Aim of the task: Show each line of the records below that contains the string "computer", copying those lines in full.

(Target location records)
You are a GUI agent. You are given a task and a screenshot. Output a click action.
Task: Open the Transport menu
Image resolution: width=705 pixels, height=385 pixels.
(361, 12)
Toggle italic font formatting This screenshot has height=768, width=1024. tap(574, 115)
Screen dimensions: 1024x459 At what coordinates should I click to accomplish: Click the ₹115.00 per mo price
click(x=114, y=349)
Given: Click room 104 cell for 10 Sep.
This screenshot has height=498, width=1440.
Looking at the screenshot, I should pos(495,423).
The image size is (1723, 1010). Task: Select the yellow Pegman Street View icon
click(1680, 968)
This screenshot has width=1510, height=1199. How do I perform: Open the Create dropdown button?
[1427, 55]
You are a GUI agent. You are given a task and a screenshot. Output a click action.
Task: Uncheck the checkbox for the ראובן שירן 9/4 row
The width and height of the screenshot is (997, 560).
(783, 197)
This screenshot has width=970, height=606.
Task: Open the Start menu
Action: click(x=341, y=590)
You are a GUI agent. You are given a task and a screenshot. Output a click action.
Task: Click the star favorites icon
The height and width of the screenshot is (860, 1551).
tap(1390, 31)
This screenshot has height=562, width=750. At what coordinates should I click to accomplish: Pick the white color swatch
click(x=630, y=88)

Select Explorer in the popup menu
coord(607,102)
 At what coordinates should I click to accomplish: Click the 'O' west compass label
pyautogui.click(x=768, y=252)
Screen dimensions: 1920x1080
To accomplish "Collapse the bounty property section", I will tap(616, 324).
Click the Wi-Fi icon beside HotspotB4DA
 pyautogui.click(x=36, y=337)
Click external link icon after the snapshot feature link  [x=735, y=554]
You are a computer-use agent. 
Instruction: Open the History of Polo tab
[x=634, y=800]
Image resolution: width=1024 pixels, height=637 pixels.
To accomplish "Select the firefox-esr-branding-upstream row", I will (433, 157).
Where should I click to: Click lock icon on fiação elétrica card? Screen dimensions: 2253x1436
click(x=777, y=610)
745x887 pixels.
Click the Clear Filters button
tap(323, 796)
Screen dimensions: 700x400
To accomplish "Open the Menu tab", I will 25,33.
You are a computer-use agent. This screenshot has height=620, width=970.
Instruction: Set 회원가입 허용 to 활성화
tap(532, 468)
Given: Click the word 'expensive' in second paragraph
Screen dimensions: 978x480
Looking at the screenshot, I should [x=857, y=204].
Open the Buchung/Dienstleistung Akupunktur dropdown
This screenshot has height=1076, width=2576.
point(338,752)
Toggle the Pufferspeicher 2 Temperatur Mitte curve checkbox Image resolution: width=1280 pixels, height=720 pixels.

The response:
You are a computer-use agent. 
You are a computer-use agent. This screenshot has height=620, width=970.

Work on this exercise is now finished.